Если бы ты не бегал так быстро, никто бы и не подумал тренироваться усерднее, но сейчас они уже начали свое наступление на тебя. Они мечтают обойти твой результат. Ты поднялся на вершину, и другим парням это не нравится.
– Это правда, – сказал я. – Тайсон – один из лучших атлетов на беговой дорожке, поэтому, да, сейчас я не поборол сильнейшего. Даже завоевав золотые медали и побив мировые рекорды, мне придется доказать это еще раз в следующей гонке – против Тайсона.
Затем в разговор вступил президент Международного олимпийского комитета Жак Рогге. Этот парень отвечал за проведение Олимпийских игр. Рогге раскритиковал мое поведение после победы на стометровке и заявил, что фирменный жест можно расценить как знак неуважения к другим атлетам.
– Было бы очень желательно не повторять жест – «Поймай меня, если сможешь!», – сказал он прессе.
Я объяснил на конференции, что когда Рогге сделал свое заявление насчет моего жеста, я был в шоке, потому что не подразумевал никакого неуважения. Мой отец слишком хорошо воспитал меня для этого, и он бы точно не стал молчать, если бы понял, что я веду себя грубо, особенно перед миллионами людей. Я признался, что в какой-то момент действительно заволновался и подумал: «Черт, может, я действительно зашел слишком далеко?» Я знал всех карибских ребят на забеге и спрашивал у каждого, был ли кто-то из них смущен моими дурачествами.
– Знаешь, приятель, – говорили они. – Если бы кто-то из нас победил, то повел бы себя абсолютно так же.
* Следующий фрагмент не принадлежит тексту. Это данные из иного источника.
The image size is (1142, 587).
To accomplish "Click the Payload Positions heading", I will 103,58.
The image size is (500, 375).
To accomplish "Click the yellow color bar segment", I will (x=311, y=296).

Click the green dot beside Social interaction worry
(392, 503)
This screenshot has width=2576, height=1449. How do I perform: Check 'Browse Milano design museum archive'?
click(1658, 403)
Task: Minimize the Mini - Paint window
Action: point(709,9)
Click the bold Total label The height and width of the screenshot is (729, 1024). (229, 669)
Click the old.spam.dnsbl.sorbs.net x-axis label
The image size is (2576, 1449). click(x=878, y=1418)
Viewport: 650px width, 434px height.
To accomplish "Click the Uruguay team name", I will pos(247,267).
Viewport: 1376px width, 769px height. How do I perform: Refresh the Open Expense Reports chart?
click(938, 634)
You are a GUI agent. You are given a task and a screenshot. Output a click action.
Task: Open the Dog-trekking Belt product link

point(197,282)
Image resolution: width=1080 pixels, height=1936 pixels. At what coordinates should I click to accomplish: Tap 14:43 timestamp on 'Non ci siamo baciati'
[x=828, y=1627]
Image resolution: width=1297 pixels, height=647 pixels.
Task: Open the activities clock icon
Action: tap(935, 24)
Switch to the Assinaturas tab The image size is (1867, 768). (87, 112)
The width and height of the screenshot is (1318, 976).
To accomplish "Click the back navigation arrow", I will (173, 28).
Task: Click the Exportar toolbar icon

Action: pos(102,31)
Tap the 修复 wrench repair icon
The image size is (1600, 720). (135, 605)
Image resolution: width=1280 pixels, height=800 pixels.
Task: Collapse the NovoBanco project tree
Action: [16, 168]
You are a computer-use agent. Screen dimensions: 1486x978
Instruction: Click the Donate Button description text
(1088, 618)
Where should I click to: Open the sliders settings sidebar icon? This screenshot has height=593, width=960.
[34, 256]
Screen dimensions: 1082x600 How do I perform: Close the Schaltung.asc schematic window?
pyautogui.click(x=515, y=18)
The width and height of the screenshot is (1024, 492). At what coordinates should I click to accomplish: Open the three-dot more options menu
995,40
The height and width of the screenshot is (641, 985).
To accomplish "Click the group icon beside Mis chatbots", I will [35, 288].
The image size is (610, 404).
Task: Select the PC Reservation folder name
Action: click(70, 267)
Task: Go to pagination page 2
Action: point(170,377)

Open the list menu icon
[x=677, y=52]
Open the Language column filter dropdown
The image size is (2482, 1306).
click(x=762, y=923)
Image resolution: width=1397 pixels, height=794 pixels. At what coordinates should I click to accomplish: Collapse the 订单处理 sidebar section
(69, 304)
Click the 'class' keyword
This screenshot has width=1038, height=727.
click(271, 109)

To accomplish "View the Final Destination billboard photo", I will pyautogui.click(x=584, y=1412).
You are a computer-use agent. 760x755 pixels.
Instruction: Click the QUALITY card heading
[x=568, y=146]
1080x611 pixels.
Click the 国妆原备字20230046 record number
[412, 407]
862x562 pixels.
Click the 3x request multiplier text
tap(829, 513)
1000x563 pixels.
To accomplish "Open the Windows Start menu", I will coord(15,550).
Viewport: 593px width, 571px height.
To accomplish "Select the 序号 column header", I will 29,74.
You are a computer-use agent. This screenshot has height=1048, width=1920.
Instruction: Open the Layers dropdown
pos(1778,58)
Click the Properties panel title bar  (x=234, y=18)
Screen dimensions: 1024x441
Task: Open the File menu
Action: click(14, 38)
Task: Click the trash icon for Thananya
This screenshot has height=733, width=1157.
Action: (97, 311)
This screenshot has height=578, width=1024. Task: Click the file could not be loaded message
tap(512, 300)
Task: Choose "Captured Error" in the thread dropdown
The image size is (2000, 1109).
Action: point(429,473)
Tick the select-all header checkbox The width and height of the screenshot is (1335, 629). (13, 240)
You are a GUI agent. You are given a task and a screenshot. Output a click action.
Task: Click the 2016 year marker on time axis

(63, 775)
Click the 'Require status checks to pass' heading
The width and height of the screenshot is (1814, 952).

А затем ко мне обратился журналист с серьезным вопросом, с которым рано или поздно сталкиваются все достигшие высокого уровня атлеты.
– Усэйн, вы так неожиданно выскочили на сцену, – сказал он в микрофон перед кучей людей, держащих камеры и диктофоны наготове. – Как прикажете понимать ваш столь быстрый бег и ваше появление… из ниоткуда?
Он намекал на то, что произошло нечто подозрительное: стимулирование веществами, повышающими физическую выносливость, или стероидами. Само по себе это было серьезным обвинением, но к тому же подозревали меня в открытую, а это просто взбесило меня, потому что у журналиста не было никаких подтверждающих фактов. Конечно, мне можно было задавать такие серьезные и законные вопросы насчет мошенничества и применения запрещенных веществ, но не обосновав же это только тем, что я неожиданно выскочил на сцену. Это меня просто возмутило.
– Подождите минутку, – сказал я. – Я неожиданно стал быстро бегать? Как долго вы работаете, чтобы утверждать такое?
В комнате раздался взрыв смеха.
– Ээ, пять лет, – ответил он, немного смутившись.
– Я бегаю быстро с 15 лет, а это означает семь лет успешной работы на беговой дорожке. Я победил на Международном юниорском чемпионате, являюсь обладателем юниорского рекорда на 200 метрах, я выигрывал медали на играх CARIFTA и имею награду Восходящей звезды IAAF. Пожалуйста, изучите заранее нужный материал, прежде чем задавать глупые вопросы. Вы не следили за моей карьерой все эти годы? Если нет, то вам следовало бы лучше подготовиться. Попробуйте забить в поисковике «Усэйн Болт» и посмотрите, какой результат выдаст компьютер.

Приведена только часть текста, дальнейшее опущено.